Dopé tout le "summer of love" par l’Airplane, Country Joe, et Big Brother, l’Ingénieur du Génie Maritime -tel était son prénom- Roger rentre de stage sur ordinateur G.E., passe sans effort la coupée de la "Jeanne", les panneaux de la "Junon" et de l’"Ariane", la porte de l’Ecole du g"nie maritime avenue Octave Gréard, celle de Sup’Aéro boulevard Victor, et le voilà, trois ans après, gare Saint-Lazare, dans le Turbotrain de la SNCF qui l’emmène à la porte d’un pluvieux arsenal. Doté du prénom nouveau et oecuménique d’Ingénieur de l’Armement, il rejoint la Direction des constructions et armes navales.

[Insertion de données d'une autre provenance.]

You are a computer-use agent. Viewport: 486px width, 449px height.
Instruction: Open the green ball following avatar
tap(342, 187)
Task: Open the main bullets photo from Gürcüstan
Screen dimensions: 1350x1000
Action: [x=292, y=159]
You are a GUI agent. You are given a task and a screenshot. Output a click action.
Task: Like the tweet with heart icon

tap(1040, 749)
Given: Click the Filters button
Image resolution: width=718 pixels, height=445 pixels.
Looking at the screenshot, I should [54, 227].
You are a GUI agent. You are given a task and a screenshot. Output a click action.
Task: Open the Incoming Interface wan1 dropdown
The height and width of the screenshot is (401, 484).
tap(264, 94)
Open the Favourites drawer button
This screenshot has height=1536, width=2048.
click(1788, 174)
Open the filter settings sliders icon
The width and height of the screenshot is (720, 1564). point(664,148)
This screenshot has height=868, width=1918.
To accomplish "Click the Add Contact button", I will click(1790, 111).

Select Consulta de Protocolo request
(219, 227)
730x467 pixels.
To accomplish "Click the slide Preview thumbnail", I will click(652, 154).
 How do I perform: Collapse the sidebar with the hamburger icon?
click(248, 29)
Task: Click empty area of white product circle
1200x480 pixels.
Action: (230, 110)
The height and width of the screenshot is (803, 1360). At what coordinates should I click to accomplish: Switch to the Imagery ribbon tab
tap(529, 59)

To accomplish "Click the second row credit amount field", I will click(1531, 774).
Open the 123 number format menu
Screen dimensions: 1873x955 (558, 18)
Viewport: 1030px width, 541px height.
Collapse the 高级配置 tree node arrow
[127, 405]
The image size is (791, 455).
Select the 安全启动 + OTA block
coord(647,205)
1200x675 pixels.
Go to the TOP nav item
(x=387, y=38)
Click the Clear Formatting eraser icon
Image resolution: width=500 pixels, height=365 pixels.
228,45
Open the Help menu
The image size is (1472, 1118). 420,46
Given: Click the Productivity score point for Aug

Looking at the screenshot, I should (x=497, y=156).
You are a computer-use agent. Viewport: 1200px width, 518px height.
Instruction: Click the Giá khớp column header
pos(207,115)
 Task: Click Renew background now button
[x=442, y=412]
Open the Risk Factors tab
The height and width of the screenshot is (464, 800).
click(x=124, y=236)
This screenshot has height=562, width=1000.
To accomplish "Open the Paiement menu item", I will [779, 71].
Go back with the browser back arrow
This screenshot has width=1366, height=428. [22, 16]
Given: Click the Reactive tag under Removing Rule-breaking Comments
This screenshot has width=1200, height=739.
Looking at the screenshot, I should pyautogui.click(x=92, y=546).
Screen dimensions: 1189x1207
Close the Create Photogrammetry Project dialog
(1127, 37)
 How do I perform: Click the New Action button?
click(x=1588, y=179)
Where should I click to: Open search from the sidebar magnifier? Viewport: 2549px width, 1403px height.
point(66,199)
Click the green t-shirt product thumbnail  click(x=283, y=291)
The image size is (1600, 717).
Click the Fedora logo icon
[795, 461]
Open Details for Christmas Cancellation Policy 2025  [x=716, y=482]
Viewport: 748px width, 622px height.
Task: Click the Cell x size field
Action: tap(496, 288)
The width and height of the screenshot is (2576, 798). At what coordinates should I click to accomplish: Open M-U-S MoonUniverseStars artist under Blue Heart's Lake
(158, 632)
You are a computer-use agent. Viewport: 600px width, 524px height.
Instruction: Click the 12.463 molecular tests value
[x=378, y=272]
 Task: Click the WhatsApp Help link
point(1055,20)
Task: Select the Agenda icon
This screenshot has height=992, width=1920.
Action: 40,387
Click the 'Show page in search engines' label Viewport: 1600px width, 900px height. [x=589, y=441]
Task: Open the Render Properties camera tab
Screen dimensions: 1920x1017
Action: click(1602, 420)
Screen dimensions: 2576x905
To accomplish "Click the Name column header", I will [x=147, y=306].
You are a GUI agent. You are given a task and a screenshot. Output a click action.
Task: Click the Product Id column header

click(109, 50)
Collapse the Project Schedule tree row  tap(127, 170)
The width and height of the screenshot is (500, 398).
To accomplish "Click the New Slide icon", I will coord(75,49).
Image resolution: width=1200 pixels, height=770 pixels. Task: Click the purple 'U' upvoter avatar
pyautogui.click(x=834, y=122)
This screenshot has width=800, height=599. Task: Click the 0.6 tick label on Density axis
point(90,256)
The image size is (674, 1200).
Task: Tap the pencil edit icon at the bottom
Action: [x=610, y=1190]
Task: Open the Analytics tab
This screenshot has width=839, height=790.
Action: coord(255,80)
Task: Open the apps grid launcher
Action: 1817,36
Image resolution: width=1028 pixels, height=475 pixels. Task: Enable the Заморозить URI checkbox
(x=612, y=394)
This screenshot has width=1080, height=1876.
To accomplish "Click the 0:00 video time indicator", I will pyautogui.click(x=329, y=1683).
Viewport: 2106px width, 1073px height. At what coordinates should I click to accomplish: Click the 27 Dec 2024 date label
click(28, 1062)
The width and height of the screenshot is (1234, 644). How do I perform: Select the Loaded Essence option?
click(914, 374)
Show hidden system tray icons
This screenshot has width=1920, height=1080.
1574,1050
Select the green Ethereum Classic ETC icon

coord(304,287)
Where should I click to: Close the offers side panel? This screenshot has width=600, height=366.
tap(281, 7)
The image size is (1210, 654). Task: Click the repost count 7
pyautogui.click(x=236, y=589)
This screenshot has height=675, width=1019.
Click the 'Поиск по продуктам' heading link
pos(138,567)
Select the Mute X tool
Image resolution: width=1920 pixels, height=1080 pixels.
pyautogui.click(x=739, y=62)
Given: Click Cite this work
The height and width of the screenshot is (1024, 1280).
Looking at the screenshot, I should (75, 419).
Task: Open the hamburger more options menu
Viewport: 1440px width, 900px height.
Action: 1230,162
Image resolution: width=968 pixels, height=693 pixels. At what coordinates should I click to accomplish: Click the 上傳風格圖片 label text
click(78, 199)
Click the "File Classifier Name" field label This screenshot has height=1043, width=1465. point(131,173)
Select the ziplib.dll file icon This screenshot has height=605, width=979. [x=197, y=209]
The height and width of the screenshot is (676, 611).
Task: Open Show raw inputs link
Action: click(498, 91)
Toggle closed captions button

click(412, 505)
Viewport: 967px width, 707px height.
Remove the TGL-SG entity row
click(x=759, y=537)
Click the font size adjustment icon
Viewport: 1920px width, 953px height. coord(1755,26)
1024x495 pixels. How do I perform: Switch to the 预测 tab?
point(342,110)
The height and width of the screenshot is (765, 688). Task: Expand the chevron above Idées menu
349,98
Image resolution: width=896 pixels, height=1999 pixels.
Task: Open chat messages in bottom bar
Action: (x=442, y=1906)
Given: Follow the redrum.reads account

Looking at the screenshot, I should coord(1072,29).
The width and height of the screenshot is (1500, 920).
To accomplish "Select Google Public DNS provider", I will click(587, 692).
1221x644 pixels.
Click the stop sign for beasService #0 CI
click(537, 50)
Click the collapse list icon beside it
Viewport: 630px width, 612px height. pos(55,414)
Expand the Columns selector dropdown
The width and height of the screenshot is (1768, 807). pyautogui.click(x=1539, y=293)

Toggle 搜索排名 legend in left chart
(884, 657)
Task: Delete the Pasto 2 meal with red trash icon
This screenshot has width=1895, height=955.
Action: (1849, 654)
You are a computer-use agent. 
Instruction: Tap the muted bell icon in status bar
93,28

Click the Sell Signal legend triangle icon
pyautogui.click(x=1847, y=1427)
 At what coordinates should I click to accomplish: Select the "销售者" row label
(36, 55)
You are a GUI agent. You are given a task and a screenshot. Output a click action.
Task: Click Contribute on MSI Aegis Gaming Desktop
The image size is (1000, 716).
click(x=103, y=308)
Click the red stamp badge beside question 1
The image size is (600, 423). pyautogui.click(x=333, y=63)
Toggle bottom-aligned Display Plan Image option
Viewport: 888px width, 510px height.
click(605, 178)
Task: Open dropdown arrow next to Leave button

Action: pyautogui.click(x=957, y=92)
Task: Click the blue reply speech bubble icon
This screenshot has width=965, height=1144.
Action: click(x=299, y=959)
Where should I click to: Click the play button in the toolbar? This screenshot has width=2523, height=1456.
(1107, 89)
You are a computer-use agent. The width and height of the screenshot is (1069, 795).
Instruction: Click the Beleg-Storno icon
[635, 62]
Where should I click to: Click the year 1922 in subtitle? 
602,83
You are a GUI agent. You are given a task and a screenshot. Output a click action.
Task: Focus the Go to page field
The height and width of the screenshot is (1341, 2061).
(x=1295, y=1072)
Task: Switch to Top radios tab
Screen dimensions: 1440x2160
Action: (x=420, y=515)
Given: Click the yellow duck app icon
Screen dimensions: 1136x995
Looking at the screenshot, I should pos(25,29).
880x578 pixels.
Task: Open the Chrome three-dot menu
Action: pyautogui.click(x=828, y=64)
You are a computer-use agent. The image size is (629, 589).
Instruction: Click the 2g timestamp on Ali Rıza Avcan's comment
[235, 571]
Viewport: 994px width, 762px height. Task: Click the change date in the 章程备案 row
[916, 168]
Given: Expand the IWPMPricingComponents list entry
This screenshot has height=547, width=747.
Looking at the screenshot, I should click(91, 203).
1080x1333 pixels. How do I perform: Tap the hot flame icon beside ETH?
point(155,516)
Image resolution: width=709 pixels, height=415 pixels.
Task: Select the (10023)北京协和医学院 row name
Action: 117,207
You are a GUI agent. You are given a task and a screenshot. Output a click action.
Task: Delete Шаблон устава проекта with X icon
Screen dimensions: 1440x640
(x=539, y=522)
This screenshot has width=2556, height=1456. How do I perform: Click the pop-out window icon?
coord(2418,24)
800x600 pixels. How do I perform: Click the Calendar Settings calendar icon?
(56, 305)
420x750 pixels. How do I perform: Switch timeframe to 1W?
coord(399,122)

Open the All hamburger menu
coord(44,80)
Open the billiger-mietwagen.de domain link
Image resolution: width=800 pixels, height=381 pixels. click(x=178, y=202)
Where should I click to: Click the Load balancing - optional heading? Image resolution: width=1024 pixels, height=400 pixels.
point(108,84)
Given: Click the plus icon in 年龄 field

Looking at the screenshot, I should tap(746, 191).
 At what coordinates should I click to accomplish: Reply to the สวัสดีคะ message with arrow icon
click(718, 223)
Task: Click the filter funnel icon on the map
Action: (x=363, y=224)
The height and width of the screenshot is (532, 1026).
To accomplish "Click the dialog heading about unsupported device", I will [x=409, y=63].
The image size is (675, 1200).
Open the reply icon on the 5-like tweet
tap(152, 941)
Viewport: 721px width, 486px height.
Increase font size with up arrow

Car ce sont les ordres, et les ordres, en 1967, c’est les ordres.

50 ans après

Son nouveau prénom est long comme un jour sans pain, très chic et sentant bon l’école buissonnière, mais il se termine par 2S, alors il préfère Philippe, voire Philippulus. Et voilà que le rédac’chef l’a encore taxé d’un article du style "50 ans de carrière". Ça l’épuise rien que d’y penser. Tel le sous-directeur aux champs, qu’il fut, l’inspiration lui manque, et il va être obligé de vous raconter sa vie, quand… Quand il relit avec nostalgie son premier – et seul – paragraphe.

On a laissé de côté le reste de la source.